Olhando com a cabeça para baixo através de Yiling, tentando não chamar atenção para mim mesmo, eu não notei o pássaro voando acima de mim até passar por minha cabeça, tão perto que o som de suas asas pesadas batendo no meu ouvido me fez pular. Eu tinha certeza de que iria me encontrar. Enquanto passava por cima, sentindo minha falta por centímetros, eu lentamente me levantei do chão e observei.
Era um corvo. Eu reconheceria esse pássaro em qualquer lugar. Eu já os tinha visto dezenas de vezes na floresta, enquanto eles despedaçavam carcaças mortas deixadas por outros animais, mas mais ainda quando eles se empoleiravam nos galhos acima da minha casa e me observavam com seus olhos pretos de ônix.
Lembrei-me de ouvir histórias conflitantes sobre eles quando era mais jovem. Alguns conversaram sobre como o corvo era um limpador com gosto pela morte e, por causa disso, muitos acreditavam que eles eram um mau presságio.
Outras histórias contadas sobre como eles eram presentes enviados pelos deuses e, em vez de serem maus, foram pensados para transmitir mensagens a pessoas importantes. Eu não era importante nem acreditava em contos de fadas, então fui indiferente a eles como um símbolo de qualquer coisa e apenas pensei que eles eram interessantes de assistir.
O corvo circulou acima de mim, suas asas medem pelo menos um metro e meio de largura. Ele era de longe o maior do tipo que eu já vi. Olhando rapidamente ao meu redor para os outros moradores que se moviam ao longo da estrada, fiquei surpreso que ninguém mais parecesse ter notado o pássaro magnífico, possuindo o céu naquele momento. Ele era de tirar o fôlego e majestoso. Virando e mergulhando em cima de mim, suas penas negras quase brilhando à luz do sol, eu me senti hipnotizada por sua presença.
Depois de mais um quarto de círculo, o corvo virou um arco afiado e mergulhou em direção ao chão, me fazendo gritar de surpresa. Tropeçando alguns passos para trás, vi quando ele descansou na cabeça de uma mulher idosa na minha frente. Quando ela não fez nenhum movimento ou qualquer indicação de que o pássaro estivesse lá, meus olhos se arregalaram e começaram a correr pela rua na minha frente.
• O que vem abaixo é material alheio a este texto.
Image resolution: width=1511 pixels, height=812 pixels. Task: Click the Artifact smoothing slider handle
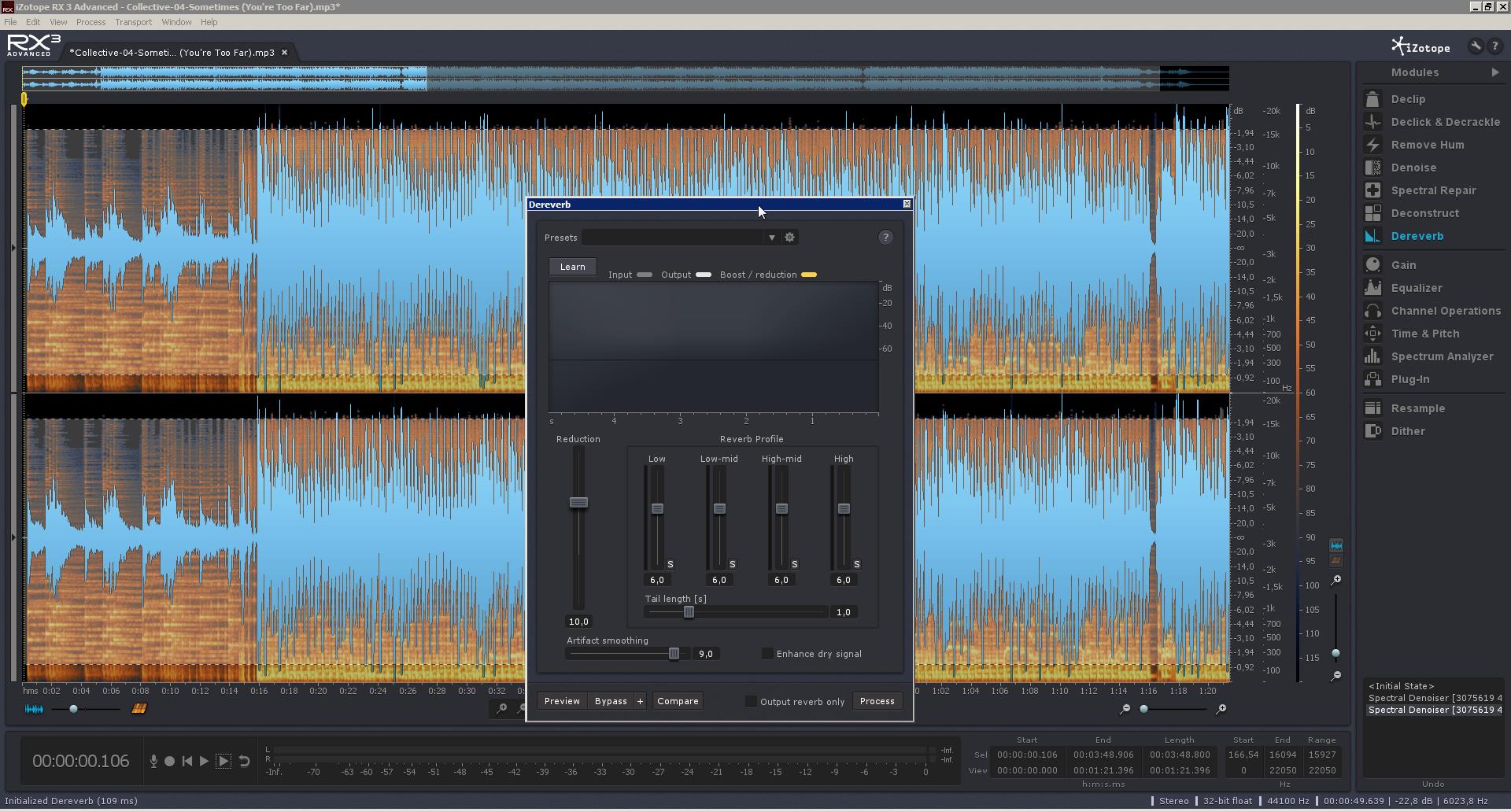pyautogui.click(x=674, y=654)
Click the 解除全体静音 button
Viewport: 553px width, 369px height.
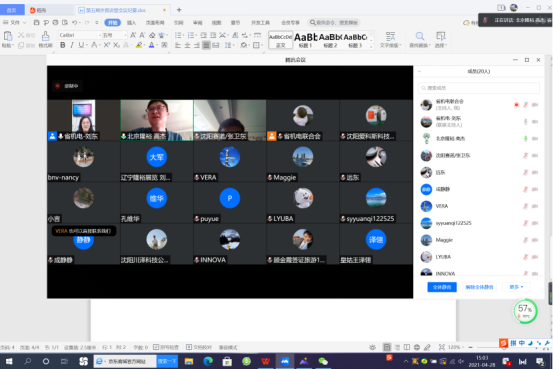click(479, 287)

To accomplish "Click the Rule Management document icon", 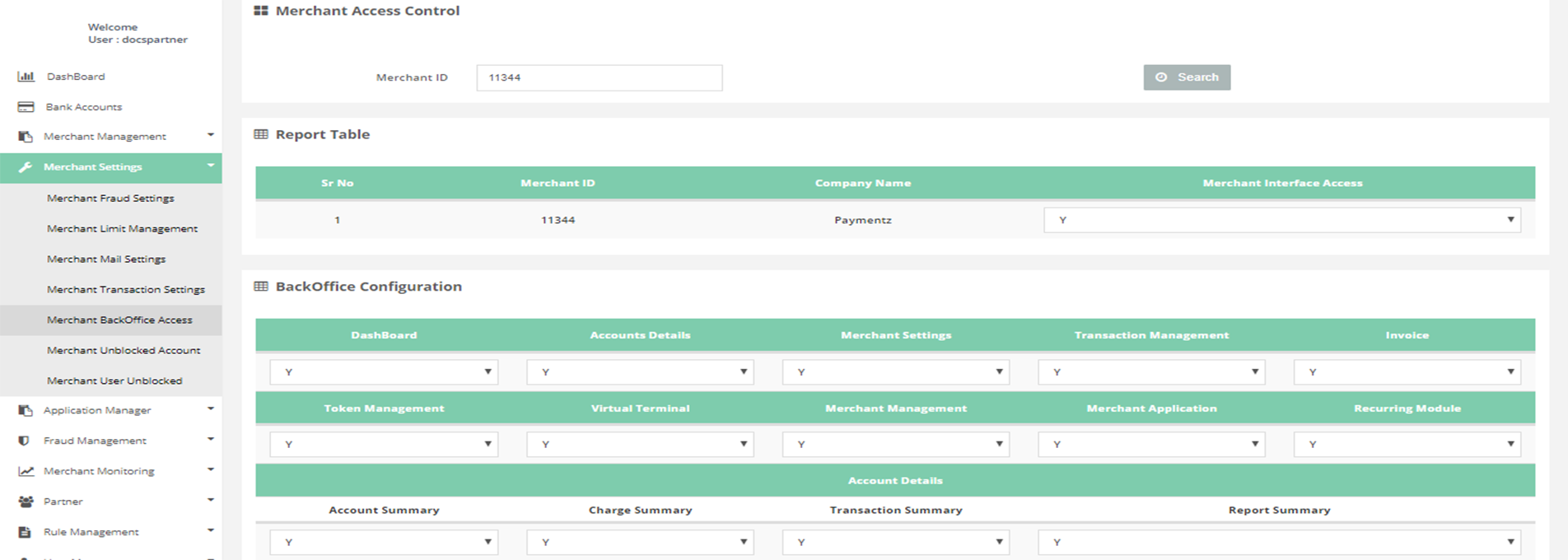I will (26, 532).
Todas as outras pessoas pareciam estar carregando o dia, completamente afetadas pela presença desse monstruoso corvo sentado no topo da cabeça de uma velha.
Não, não, não!
A saliva na minha boca secou e tudo que eu conseguia controlar eram pequenos goles de ar. Sua cabeça virou para um lado e para o outro com pequenos movimentos bruscos, e a certa altura, eu tinha certeza de que seus olhos redondos descansavam sozinhos. Ele estava me observando. Não como o de perto de minha casa, a quem eu considerava um amigo; este era diferente. Estranho.
Meus olhos e punhos se fecharam simultaneamente, não querendo vê-lo. Não querendo que ele olhe para mim.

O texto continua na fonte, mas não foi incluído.